Richard Grenell, a longtime ally of the US president whom Trump named as the center's president, said on Monday that such boycotts are a "form of derangement syndrome" and the cancellations are coming from artists booked by the institution's previous leadership. He has previously termed cancellations a "political stunt."
The withdrawal adds to a growing list of cancellations since the Center's board announced the name change this month, a move the Republican president filled with allies during a broad takeover earlier this year.
A Christmas Eve jazz concert was canceled last week, with the show's host, musician Chuck Redd, citing the name change.
The New York Times reported that Doug Varone and Dancers, a New York dance company, has pulled out of two April performances.
Democrats have called the decision by the board of the Kennedy Center to add Trump's name to the institution illegal. At the same time, John F. Kennedy’s family denounced the move as undermining the slain president's legacy.
The board voted to rename the arts venue The Donald J. Trump and The John F. Kennedy Memorial Center for the Performing Arts, or Trump Kennedy Center for short.
Trump has been eager to put his stamp on Washington and his name on buildings in his second term. His critics say he has compromised institutions by installing loyalists and making funding threats.

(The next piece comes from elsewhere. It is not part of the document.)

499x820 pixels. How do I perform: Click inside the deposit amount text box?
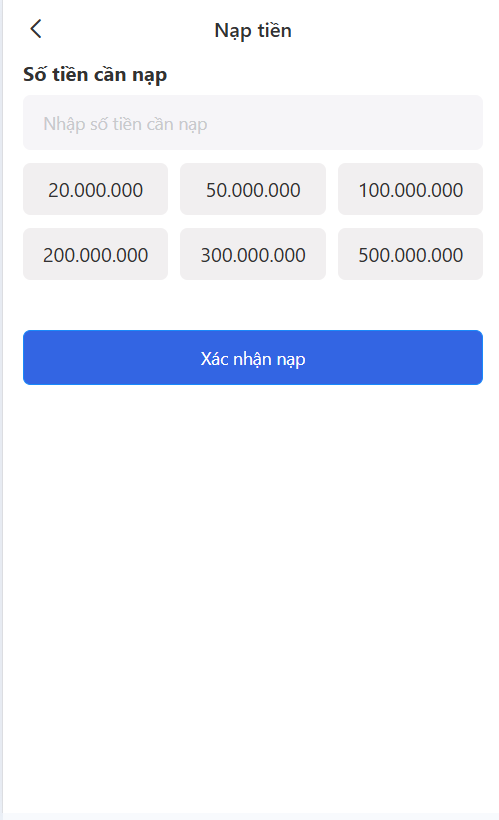253,123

The US President says he is tackling what he calls those institutions' liberal bias.
Kennedy Center sues musician for $1M in damages
The John F. Kennedy Center for the Performing Arts Venue President Richard Grenell has reportedly demanded $1 million dollars in damages from musician Chuck Redd, who cancelled the center’s traditional Christmas Eve performance last week.
The cancellation followed the White House’s decision last week to rename the center in honor of US President Donald Trump, the Associated Press reported on Friday.

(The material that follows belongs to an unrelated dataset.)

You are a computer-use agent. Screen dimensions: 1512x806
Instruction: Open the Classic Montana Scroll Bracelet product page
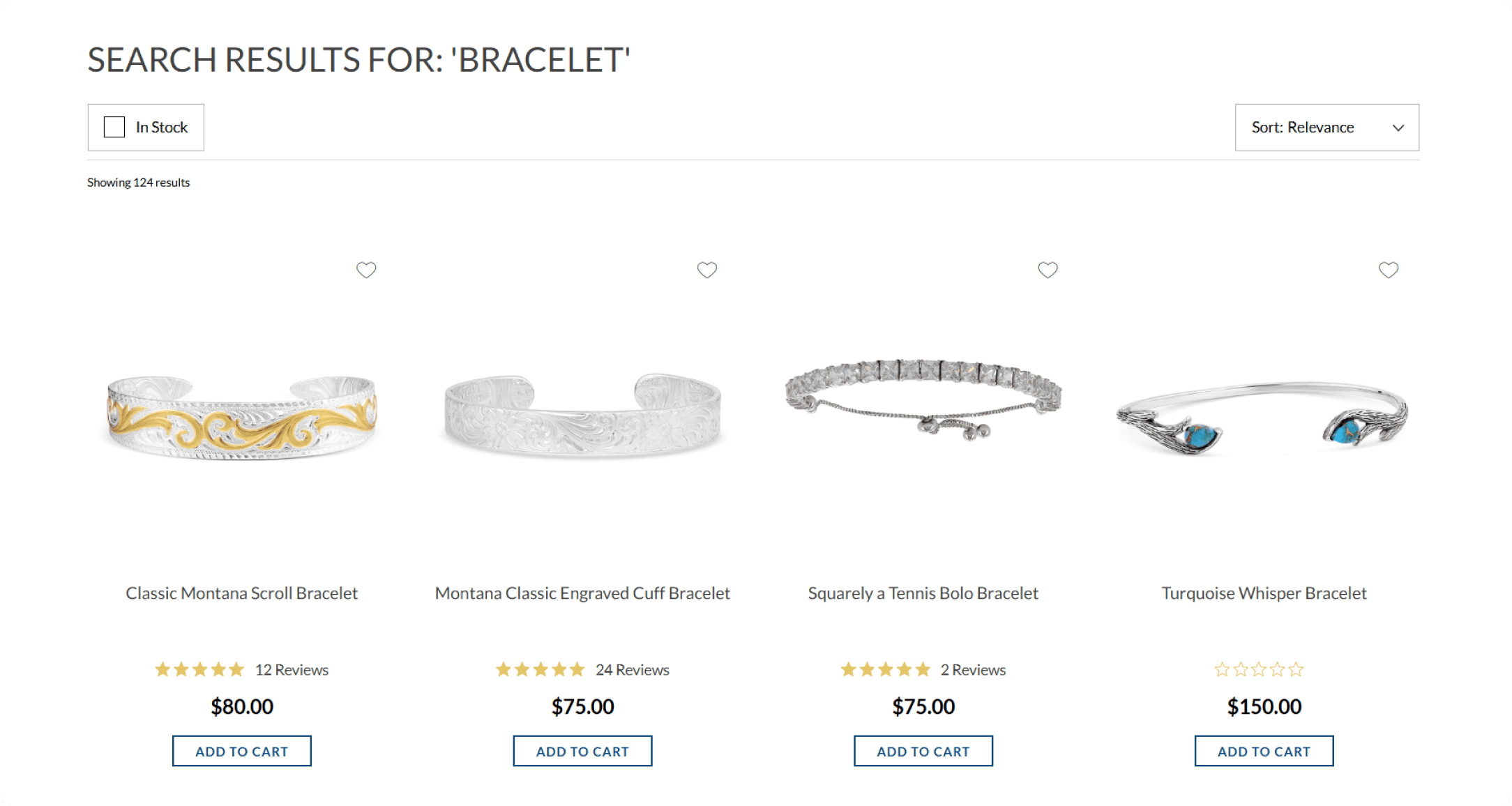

“When I saw the name change on the Kennedy Center website and then hours later on the building, I chose to cancel our concert,” AP said, quoting an email written to them by Redd, adding that the cancelled Christmas Eve performance was a popular tradition which was why “it was one of the many reasons that it was very sad to have had to cancel.”
Grenell reportedly wrote a letter to Redd, shared with AP, slamming his decision to withdraw and cancel the performance at the last minute in response to the Center's renaming as "classic intolerance and very costly to a non-profit Arts institution."